_Records drawn from a dataset_:
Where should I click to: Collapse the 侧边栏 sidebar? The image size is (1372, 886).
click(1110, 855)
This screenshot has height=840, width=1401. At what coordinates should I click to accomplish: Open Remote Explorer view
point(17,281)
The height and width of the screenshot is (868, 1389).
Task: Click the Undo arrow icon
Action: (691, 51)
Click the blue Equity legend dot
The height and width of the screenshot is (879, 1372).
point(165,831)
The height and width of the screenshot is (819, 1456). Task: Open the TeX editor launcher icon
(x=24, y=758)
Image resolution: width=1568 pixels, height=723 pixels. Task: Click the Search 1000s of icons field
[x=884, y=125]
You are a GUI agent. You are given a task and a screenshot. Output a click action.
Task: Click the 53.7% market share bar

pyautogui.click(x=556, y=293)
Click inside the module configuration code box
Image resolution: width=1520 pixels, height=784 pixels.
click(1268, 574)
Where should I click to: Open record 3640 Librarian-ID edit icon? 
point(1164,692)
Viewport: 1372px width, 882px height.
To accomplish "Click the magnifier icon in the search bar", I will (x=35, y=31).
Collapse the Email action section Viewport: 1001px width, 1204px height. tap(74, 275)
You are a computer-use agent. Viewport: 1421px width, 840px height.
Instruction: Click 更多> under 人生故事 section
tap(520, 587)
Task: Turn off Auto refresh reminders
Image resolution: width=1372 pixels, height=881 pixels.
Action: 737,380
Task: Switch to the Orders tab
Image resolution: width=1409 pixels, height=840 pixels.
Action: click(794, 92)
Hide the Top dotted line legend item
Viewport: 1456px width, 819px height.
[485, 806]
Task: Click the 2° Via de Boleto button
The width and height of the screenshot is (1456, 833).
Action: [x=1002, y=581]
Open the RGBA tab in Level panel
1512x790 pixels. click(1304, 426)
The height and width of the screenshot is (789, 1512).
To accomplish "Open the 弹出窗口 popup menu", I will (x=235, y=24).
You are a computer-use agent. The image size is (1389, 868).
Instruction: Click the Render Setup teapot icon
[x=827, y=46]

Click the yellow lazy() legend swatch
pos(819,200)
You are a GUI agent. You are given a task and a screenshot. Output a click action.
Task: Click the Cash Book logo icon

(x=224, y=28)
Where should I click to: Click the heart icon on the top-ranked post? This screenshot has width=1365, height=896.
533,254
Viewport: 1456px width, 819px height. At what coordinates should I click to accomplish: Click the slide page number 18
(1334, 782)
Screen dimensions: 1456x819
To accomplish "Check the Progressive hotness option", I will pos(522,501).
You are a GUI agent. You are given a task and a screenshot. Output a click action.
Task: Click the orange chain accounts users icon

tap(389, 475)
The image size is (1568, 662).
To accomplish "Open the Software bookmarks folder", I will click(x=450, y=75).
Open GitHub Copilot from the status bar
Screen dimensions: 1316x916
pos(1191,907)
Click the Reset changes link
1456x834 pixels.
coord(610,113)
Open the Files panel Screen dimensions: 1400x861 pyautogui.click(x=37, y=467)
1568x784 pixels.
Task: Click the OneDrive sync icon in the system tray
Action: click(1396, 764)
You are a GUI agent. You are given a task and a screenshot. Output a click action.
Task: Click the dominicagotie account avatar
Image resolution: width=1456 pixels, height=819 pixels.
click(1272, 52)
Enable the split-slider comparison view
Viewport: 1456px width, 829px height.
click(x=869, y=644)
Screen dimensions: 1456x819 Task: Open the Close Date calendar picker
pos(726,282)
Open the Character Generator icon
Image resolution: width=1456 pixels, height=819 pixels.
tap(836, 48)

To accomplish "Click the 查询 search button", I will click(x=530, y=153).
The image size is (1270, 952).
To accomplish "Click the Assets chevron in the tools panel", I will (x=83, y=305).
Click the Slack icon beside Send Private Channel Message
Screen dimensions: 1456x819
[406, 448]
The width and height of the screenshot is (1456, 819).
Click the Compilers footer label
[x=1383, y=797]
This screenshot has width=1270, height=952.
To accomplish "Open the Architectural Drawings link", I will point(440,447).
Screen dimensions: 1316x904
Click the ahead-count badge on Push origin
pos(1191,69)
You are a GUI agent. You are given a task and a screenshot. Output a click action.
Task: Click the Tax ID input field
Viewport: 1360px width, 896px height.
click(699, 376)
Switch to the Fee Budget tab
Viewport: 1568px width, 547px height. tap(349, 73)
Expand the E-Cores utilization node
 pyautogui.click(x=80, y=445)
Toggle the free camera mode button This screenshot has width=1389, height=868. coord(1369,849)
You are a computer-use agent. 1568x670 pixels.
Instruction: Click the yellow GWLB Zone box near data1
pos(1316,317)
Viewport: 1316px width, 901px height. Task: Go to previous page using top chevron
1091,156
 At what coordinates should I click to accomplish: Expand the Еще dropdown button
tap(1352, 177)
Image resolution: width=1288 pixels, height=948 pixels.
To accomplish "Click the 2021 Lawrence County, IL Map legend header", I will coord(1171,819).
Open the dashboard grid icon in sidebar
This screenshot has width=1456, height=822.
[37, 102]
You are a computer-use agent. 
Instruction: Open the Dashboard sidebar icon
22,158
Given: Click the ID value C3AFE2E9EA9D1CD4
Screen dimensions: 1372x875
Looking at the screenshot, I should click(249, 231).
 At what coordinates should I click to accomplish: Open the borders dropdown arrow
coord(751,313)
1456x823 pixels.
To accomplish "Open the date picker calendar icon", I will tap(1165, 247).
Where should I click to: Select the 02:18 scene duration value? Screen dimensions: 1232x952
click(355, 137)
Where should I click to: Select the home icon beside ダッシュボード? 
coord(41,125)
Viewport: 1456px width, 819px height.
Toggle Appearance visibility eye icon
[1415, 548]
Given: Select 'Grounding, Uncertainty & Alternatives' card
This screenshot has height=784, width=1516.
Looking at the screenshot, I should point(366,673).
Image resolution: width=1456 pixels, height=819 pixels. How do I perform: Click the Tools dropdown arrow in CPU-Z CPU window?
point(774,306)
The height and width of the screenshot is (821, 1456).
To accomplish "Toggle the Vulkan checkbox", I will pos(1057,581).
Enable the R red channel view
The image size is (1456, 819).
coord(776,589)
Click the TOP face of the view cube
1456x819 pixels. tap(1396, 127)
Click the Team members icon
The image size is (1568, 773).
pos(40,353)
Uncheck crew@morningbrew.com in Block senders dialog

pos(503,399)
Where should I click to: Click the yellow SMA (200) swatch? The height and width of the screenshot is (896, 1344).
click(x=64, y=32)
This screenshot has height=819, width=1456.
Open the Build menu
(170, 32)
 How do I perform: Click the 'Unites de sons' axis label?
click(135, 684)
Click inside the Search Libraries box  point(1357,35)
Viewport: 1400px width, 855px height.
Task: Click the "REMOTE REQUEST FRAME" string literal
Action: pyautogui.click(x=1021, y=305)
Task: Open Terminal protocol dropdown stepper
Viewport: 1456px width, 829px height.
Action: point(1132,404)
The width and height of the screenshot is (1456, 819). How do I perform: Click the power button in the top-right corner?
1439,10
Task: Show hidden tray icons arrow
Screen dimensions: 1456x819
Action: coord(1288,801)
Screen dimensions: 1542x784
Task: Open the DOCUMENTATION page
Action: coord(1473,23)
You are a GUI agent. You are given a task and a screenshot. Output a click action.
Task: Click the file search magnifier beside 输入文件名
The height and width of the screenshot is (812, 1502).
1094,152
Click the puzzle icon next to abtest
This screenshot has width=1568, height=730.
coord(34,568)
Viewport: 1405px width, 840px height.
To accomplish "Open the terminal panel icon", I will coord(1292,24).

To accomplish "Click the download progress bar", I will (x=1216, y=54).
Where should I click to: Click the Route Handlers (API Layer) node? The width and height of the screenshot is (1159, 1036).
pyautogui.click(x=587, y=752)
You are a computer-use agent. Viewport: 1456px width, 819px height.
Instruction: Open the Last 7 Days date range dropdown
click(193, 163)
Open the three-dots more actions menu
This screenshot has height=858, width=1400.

_WHAT TO WORK ON_:
All the records above need to be restated exactly, line by line.

_FINISHED EXERCISE_:
Where should I click to: Collapse the 侧边栏 sidebar? The image size is (1372, 886).
click(1110, 855)
This screenshot has height=840, width=1401. At what coordinates should I click to accomplish: Open Remote Explorer view
point(17,281)
The height and width of the screenshot is (868, 1389).
Task: Click the Undo arrow icon
Action: (691, 51)
Click the blue Equity legend dot
The height and width of the screenshot is (879, 1372).
point(165,831)
The height and width of the screenshot is (819, 1456). Task: Open the TeX editor launcher icon
(x=24, y=758)
Image resolution: width=1568 pixels, height=723 pixels. Task: Click the Search 1000s of icons field
[x=884, y=125]
You are a GUI agent. You are given a task and a screenshot. Output a click action.
Task: Click the 53.7% market share bar

pyautogui.click(x=556, y=293)
Click inside the module configuration code box
Image resolution: width=1520 pixels, height=784 pixels.
click(1268, 574)
Where should I click to: Open record 3640 Librarian-ID edit icon? 
point(1164,692)
Viewport: 1372px width, 882px height.
To accomplish "Click the magnifier icon in the search bar", I will (x=35, y=31).
Collapse the Email action section Viewport: 1001px width, 1204px height. tap(74, 275)
You are a computer-use agent. Viewport: 1421px width, 840px height.
Instruction: Click 更多> under 人生故事 section
tap(520, 587)
Task: Turn off Auto refresh reminders
Image resolution: width=1372 pixels, height=881 pixels.
Action: 737,380
Task: Switch to the Orders tab
Image resolution: width=1409 pixels, height=840 pixels.
Action: click(794, 92)
Hide the Top dotted line legend item
Viewport: 1456px width, 819px height.
[485, 806]
Task: Click the 2° Via de Boleto button
The width and height of the screenshot is (1456, 833).
Action: [x=1002, y=581]
Open the RGBA tab in Level panel
1512x790 pixels. click(1304, 426)
The height and width of the screenshot is (789, 1512).
To accomplish "Open the 弹出窗口 popup menu", I will (x=235, y=24).
You are a computer-use agent. The image size is (1389, 868).
Instruction: Click the Render Setup teapot icon
[x=827, y=46]

Click the yellow lazy() legend swatch
pos(819,200)
You are a GUI agent. You are given a task and a screenshot. Output a click action.
Task: Click the Cash Book logo icon

(x=224, y=28)
Where should I click to: Click the heart icon on the top-ranked post? This screenshot has width=1365, height=896.
533,254
Viewport: 1456px width, 819px height. At what coordinates should I click to accomplish: Click the slide page number 18
(1334, 782)
Screen dimensions: 1456x819
To accomplish "Check the Progressive hotness option", I will pos(522,501).
You are a GUI agent. You are given a task and a screenshot. Output a click action.
Task: Click the orange chain accounts users icon

tap(389, 475)
The image size is (1568, 662).
To accomplish "Open the Software bookmarks folder", I will click(x=450, y=75).
Open GitHub Copilot from the status bar
Screen dimensions: 1316x916
pos(1191,907)
Click the Reset changes link
1456x834 pixels.
coord(610,113)
Open the Files panel Screen dimensions: 1400x861 pyautogui.click(x=37, y=467)
1568x784 pixels.
Task: Click the OneDrive sync icon in the system tray
Action: click(1396, 764)
You are a GUI agent. You are given a task and a screenshot. Output a click action.
Task: Click the dominicagotie account avatar
Image resolution: width=1456 pixels, height=819 pixels.
click(1272, 52)
Enable the split-slider comparison view
Viewport: 1456px width, 829px height.
click(x=869, y=644)
Screen dimensions: 1456x819 Task: Open the Close Date calendar picker
pos(726,282)
Open the Character Generator icon
Image resolution: width=1456 pixels, height=819 pixels.
tap(836, 48)

To accomplish "Click the 查询 search button", I will click(x=530, y=153).
The image size is (1270, 952).
To accomplish "Click the Assets chevron in the tools panel", I will (x=83, y=305).
Click the Slack icon beside Send Private Channel Message
Screen dimensions: 1456x819
[406, 448]
The width and height of the screenshot is (1456, 819).
Click the Compilers footer label
[x=1383, y=797]
This screenshot has width=1270, height=952.
To accomplish "Open the Architectural Drawings link", I will point(440,447).
Screen dimensions: 1316x904
Click the ahead-count badge on Push origin
pos(1191,69)
You are a GUI agent. You are given a task and a screenshot. Output a click action.
Task: Click the Tax ID input field
Viewport: 1360px width, 896px height.
click(699, 376)
Switch to the Fee Budget tab
Viewport: 1568px width, 547px height. tap(349, 73)
Expand the E-Cores utilization node
 pyautogui.click(x=80, y=445)
Toggle the free camera mode button This screenshot has width=1389, height=868. coord(1369,849)
You are a computer-use agent. 1568x670 pixels.
Instruction: Click the yellow GWLB Zone box near data1
pos(1316,317)
Viewport: 1316px width, 901px height. Task: Go to previous page using top chevron
1091,156
 At what coordinates should I click to accomplish: Expand the Еще dropdown button
tap(1352, 177)
Image resolution: width=1288 pixels, height=948 pixels.
To accomplish "Click the 2021 Lawrence County, IL Map legend header", I will coord(1171,819).
Open the dashboard grid icon in sidebar
This screenshot has width=1456, height=822.
[37, 102]
You are a computer-use agent. 
Instruction: Open the Dashboard sidebar icon
22,158
Given: Click the ID value C3AFE2E9EA9D1CD4
Screen dimensions: 1372x875
Looking at the screenshot, I should click(249, 231).
 At what coordinates should I click to accomplish: Open the borders dropdown arrow
coord(751,313)
1456x823 pixels.
To accomplish "Open the date picker calendar icon", I will tap(1165, 247).
Where should I click to: Select the 02:18 scene duration value? Screen dimensions: 1232x952
click(355, 137)
Where should I click to: Select the home icon beside ダッシュボード? 
coord(41,125)
Viewport: 1456px width, 819px height.
Toggle Appearance visibility eye icon
[1415, 548]
Given: Select 'Grounding, Uncertainty & Alternatives' card
This screenshot has height=784, width=1516.
Looking at the screenshot, I should point(366,673).
Image resolution: width=1456 pixels, height=819 pixels. How do I perform: Click the Tools dropdown arrow in CPU-Z CPU window?
point(774,306)
The height and width of the screenshot is (821, 1456).
To accomplish "Toggle the Vulkan checkbox", I will pos(1057,581).
Enable the R red channel view
The image size is (1456, 819).
coord(776,589)
Click the TOP face of the view cube
1456x819 pixels. tap(1396, 127)
Click the Team members icon
The image size is (1568, 773).
pos(40,353)
Uncheck crew@morningbrew.com in Block senders dialog

pos(503,399)
Where should I click to: Click the yellow SMA (200) swatch? The height and width of the screenshot is (896, 1344).
click(x=64, y=32)
This screenshot has height=819, width=1456.
Open the Build menu
(170, 32)
 How do I perform: Click the 'Unites de sons' axis label?
click(135, 684)
Click inside the Search Libraries box  point(1357,35)
Viewport: 1400px width, 855px height.
Task: Click the "REMOTE REQUEST FRAME" string literal
Action: pyautogui.click(x=1021, y=305)
Task: Open Terminal protocol dropdown stepper
Viewport: 1456px width, 829px height.
Action: point(1132,404)
The width and height of the screenshot is (1456, 819). How do I perform: Click the power button in the top-right corner?
1439,10
Task: Show hidden tray icons arrow
Screen dimensions: 1456x819
Action: coord(1288,801)
Screen dimensions: 1542x784
Task: Open the DOCUMENTATION page
Action: coord(1473,23)
You are a GUI agent. You are given a task and a screenshot. Output a click action.
Task: Click the file search magnifier beside 输入文件名
The height and width of the screenshot is (812, 1502).
1094,152
Click the puzzle icon next to abtest
This screenshot has width=1568, height=730.
coord(34,568)
Viewport: 1405px width, 840px height.
To accomplish "Open the terminal panel icon", I will coord(1292,24).

To accomplish "Click the download progress bar", I will (x=1216, y=54).
Where should I click to: Click the Route Handlers (API Layer) node? The width and height of the screenshot is (1159, 1036).
pyautogui.click(x=587, y=752)
You are a computer-use agent. Viewport: 1456px width, 819px height.
Instruction: Open the Last 7 Days date range dropdown
click(193, 163)
Open the three-dots more actions menu
This screenshot has height=858, width=1400.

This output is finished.